After a review of these matters, Obama was given the opportunity to comment about some of the racist remarks by his pastor, and gave a speech held at the Constitution Center in Philadelphia, Pennsylvania.
He first began with trying to explain away the issue of slavery which was ended long, long ago, through the blood of many a Christian.
His initial message was comprised of his reasons for becoming President, as a black man, or semi-black man whose father is a Muslim Kenyan, and a White Atheist mother.
Mostly, he was drawn into what I would call, a story of 'victimhood' which in essence, and at it's height, is a plea to the people for a means to give totalitarian power to the black community through him.
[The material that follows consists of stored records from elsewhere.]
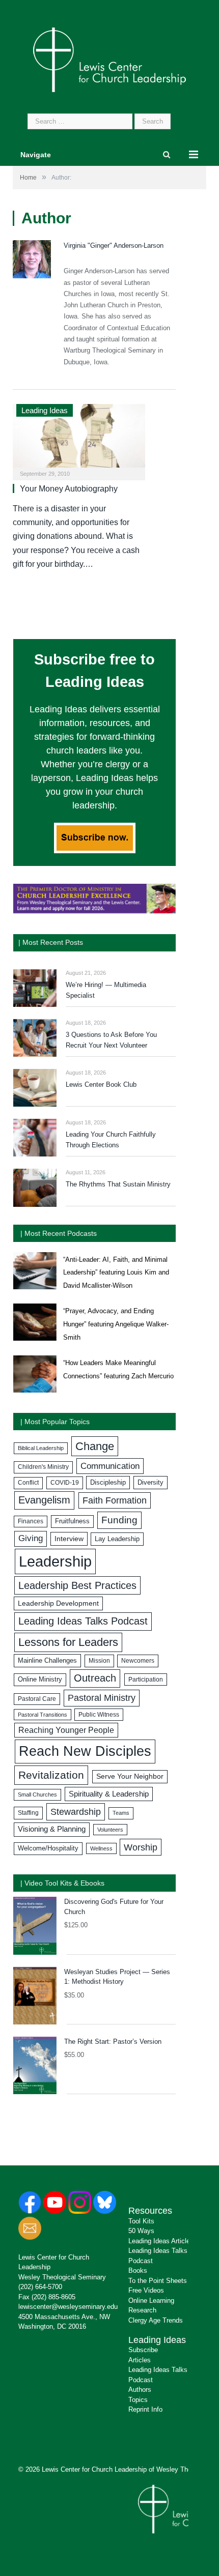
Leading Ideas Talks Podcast (83, 1621)
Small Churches (37, 1794)
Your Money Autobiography (69, 488)
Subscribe (143, 2350)
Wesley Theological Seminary (62, 2277)
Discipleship (108, 1482)
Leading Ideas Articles (161, 2241)
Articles (139, 2360)
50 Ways (141, 2231)
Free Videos (146, 2290)
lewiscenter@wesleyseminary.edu (68, 2306)
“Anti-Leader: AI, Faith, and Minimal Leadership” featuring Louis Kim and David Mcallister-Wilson (116, 1272)
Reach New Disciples (85, 1751)
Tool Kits (141, 2221)
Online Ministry (40, 1679)
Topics (138, 2400)
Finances (30, 1521)
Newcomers (137, 1660)
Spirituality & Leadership (109, 1794)
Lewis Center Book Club (101, 1084)
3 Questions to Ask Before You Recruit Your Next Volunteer (111, 1040)
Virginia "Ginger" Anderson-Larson (113, 245)
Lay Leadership (117, 1539)
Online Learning (151, 2300)
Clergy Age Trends (155, 2320)
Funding (119, 1520)
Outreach (95, 1678)
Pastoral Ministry (101, 1698)
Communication (110, 1466)
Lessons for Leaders (68, 1642)
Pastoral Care (37, 1699)
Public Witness (98, 1714)
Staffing (28, 1812)
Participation (145, 1679)
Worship (140, 1847)
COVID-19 (64, 1482)
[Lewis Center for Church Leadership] (109, 58)
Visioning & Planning (52, 1829)
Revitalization (51, 1775)
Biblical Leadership (41, 1448)
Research (142, 2310)
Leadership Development (58, 1603)
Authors (139, 2389)
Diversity (150, 1482)
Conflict (28, 1483)
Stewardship (75, 1811)
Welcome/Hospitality (48, 1848)
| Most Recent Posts (50, 942)
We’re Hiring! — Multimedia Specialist (106, 990)
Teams (121, 1813)
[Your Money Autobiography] (79, 439)
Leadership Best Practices (77, 1585)
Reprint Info (145, 2409)
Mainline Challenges (47, 1660)
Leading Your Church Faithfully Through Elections (111, 1140)
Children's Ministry (43, 1467)
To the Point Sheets (157, 2280)
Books (137, 2270)
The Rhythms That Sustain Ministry (118, 1184)
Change (94, 1446)
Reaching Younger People (66, 1730)
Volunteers (110, 1830)
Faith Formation (115, 1500)
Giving (30, 1538)
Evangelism (44, 1500)
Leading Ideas (44, 410)
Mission (99, 1660)
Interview (69, 1539)
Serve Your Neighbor (129, 1776)
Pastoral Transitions (42, 1715)
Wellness (101, 1848)
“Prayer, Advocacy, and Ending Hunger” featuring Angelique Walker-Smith (116, 1324)
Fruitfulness (72, 1521)
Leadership (55, 1561)
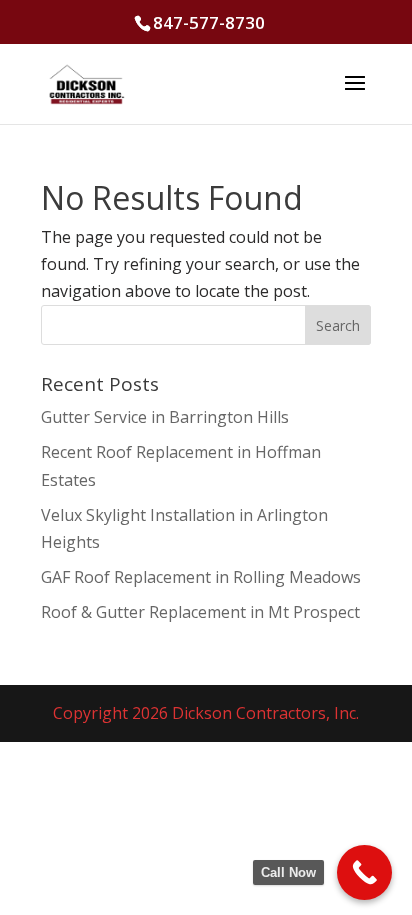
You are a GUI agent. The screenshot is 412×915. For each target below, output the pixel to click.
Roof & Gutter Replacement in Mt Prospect (200, 612)
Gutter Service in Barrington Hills (165, 417)
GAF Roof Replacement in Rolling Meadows (201, 577)
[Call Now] (364, 872)
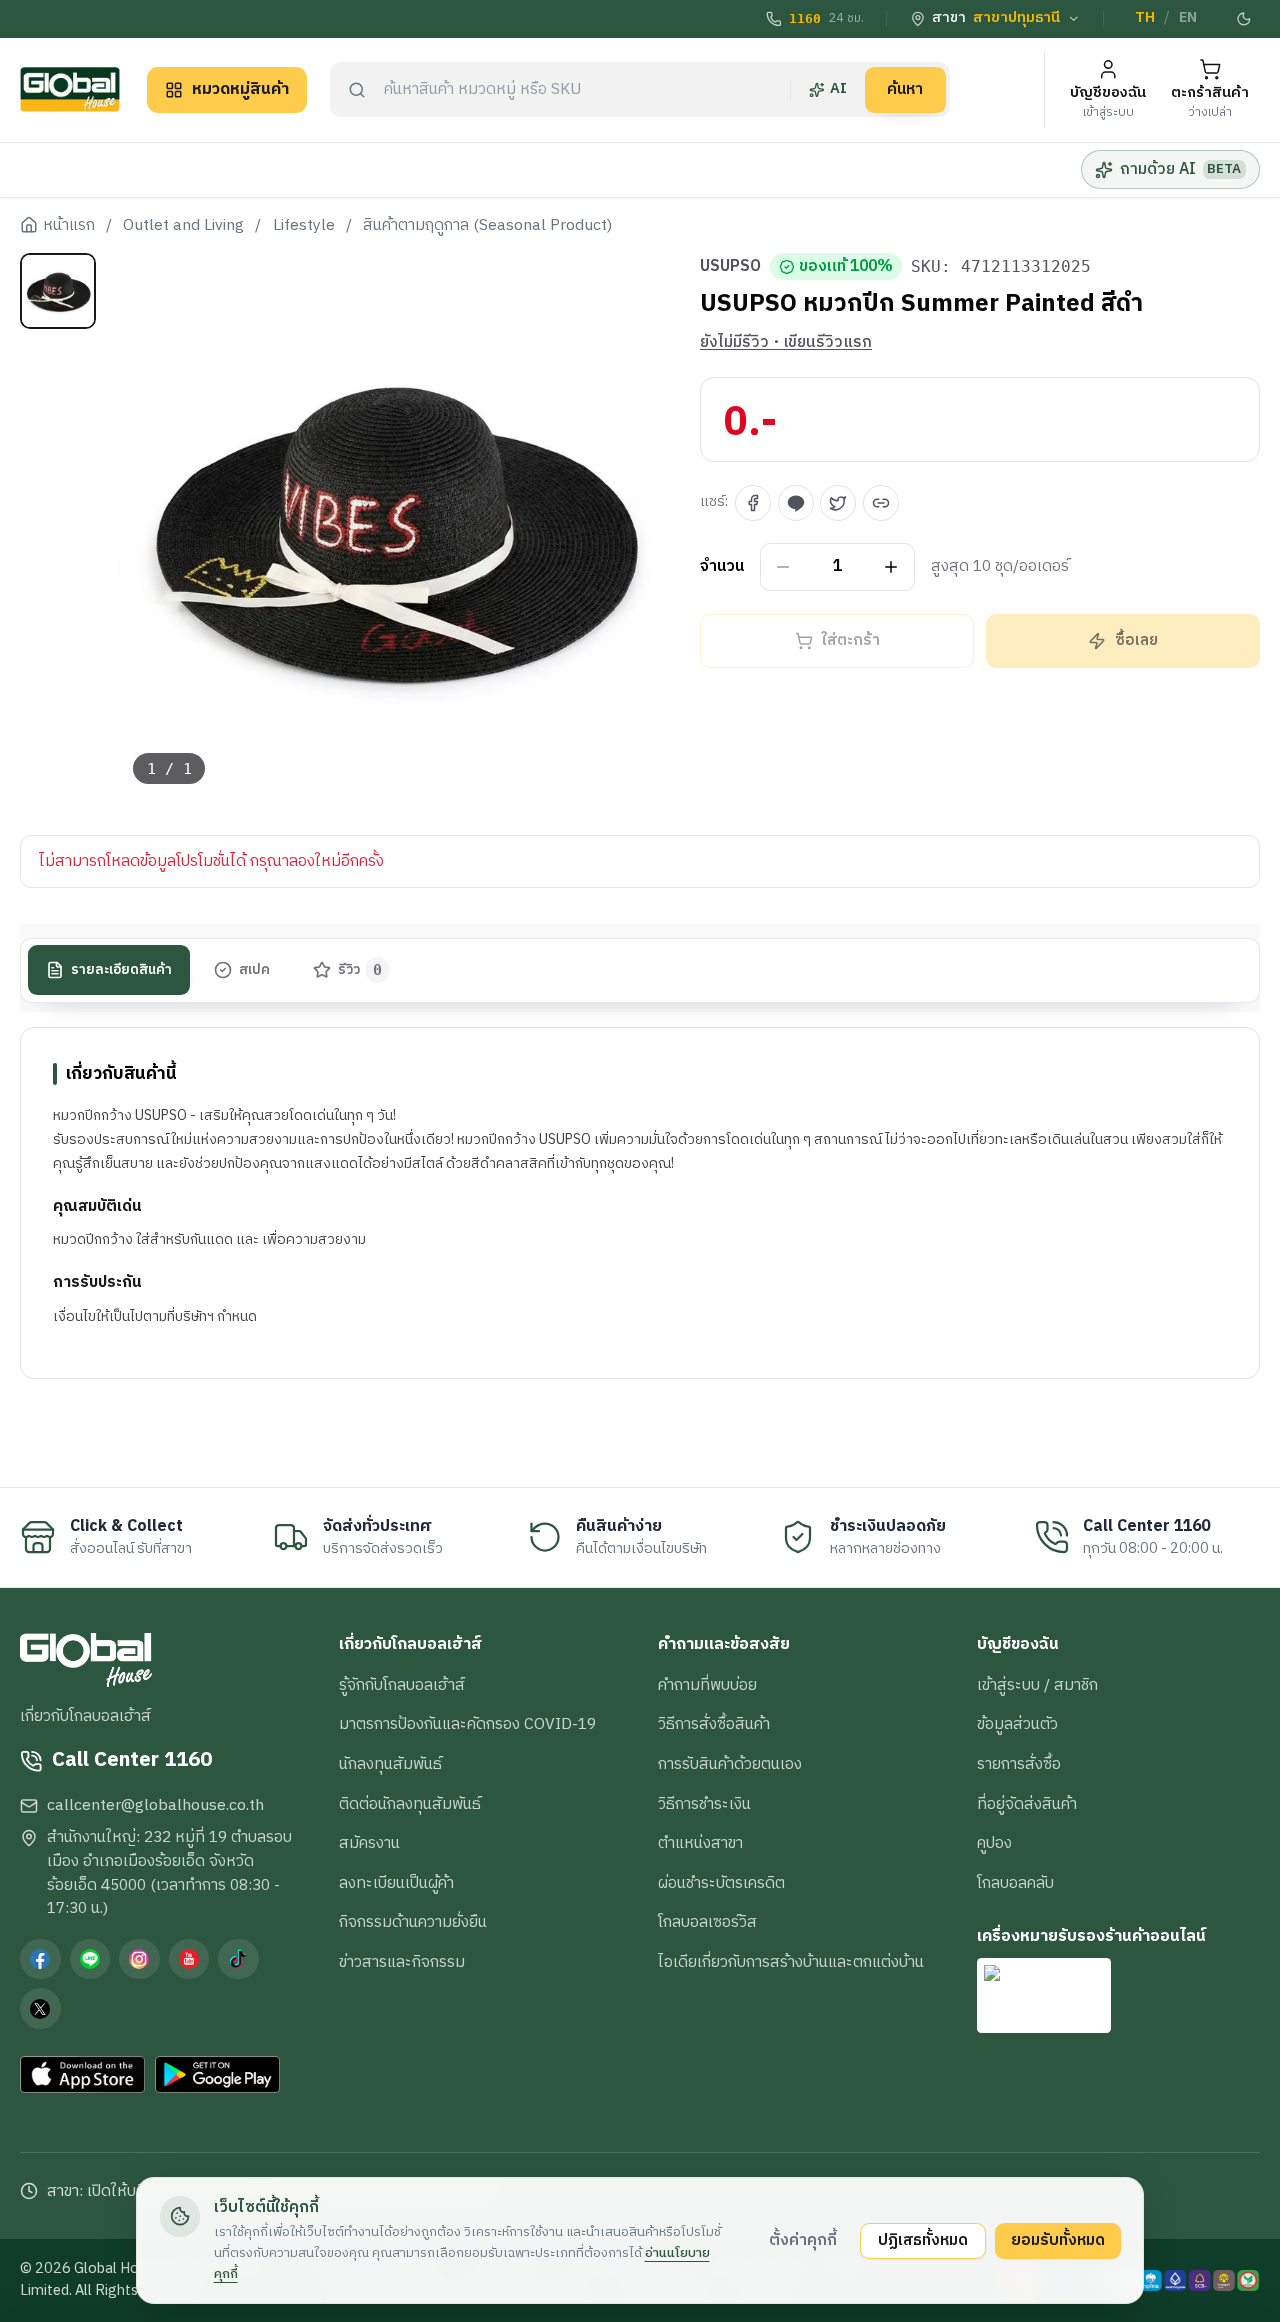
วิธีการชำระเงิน (704, 1804)
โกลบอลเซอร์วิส (707, 1922)
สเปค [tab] (254, 970)
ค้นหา (905, 89)
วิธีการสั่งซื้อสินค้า (714, 1724)
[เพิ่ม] (891, 567)
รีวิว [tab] (360, 970)
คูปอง (994, 1843)
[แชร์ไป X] (838, 503)
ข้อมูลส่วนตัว (1017, 1724)
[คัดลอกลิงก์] (881, 503)
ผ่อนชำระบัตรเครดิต (721, 1883)
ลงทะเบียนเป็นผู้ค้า (396, 1883)
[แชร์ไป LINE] (796, 503)
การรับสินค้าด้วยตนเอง (730, 1764)
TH (1145, 18)
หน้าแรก (69, 226)
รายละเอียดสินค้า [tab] (121, 970)
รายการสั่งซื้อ (1019, 1764)
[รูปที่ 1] (58, 291)
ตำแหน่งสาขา (700, 1843)
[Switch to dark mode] (1245, 19)
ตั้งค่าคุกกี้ (803, 2240)
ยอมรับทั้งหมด (1058, 2240)
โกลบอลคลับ (1015, 1883)
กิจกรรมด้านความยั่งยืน (413, 1922)
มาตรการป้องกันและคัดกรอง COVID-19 (467, 1724)
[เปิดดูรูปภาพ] (391, 526)
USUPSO (730, 267)
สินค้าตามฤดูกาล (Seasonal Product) (487, 226)
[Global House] (70, 89)
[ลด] (783, 567)
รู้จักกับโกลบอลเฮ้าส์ (402, 1685)
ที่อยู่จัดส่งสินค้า (1027, 1804)
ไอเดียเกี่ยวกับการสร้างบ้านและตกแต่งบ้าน (791, 1962)
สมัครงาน (369, 1843)
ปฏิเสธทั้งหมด (923, 2240)
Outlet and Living (183, 226)
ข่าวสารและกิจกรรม (402, 1962)
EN (1188, 18)
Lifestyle (304, 226)
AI (838, 89)
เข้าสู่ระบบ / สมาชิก (1037, 1685)
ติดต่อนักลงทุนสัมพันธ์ (410, 1804)
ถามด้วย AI (1180, 169)
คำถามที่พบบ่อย (707, 1685)
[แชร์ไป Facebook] (753, 503)
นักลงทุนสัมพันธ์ (390, 1764)
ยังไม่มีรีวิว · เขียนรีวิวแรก (786, 343)
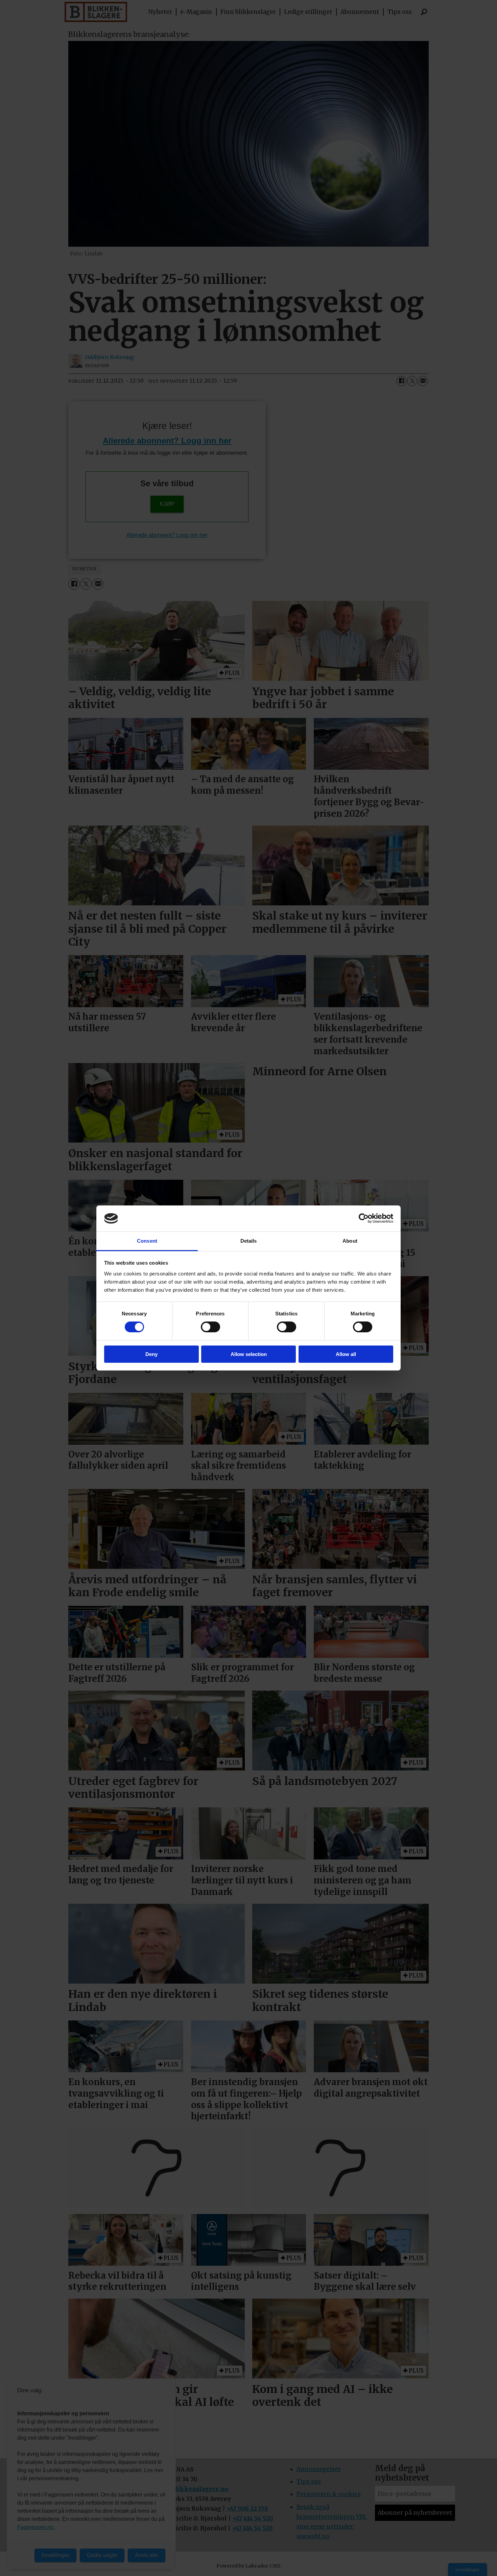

Well known, and idolistic components of Obama's plea are characterized as hypocrisy of the highest order when considering the instrumental way in which he used his pastor as a known racist, and knowing full well that Rev. Wright had spoken sermons of hatred and giving a lifetime acheivment award to the likes of Lewis Farrakhan who has uttered some of the more notoriously penetrating hurtful remarks of racism, whom, by the way, is the acting head for the Islamic community in America, so that should be no surprise.
I think for Obama to remain in close conjunction with his pastor on these matters only shows that he's going to remain a part of the racist community, but will distance himself in a way that would try to excuse his pastor of the hate speech that he's given in his sermons, like when he said this at his speech in Philadelphia - "I can't disown him anymore than I can disown the black community, I can't disown him anymore than I can disown my own mother." See? He embraces his pastor's hateful remarks.
One can be drawn into his trap of words if they so choose, but showing indifference to Obama because he's willing to embrace such bigotry only proves that one is willing to nullify what America stands for and all that our ForeFathers fought and died for to give to the African-American community and white community alike, of every Nationality.
At this point, I think it's going to take a few more years of experience; plowing political ground, and most importantly; gaining a personal relationship with Jesus Christ before Barack Obama can be considered a man 'fit' for the title of POTUS.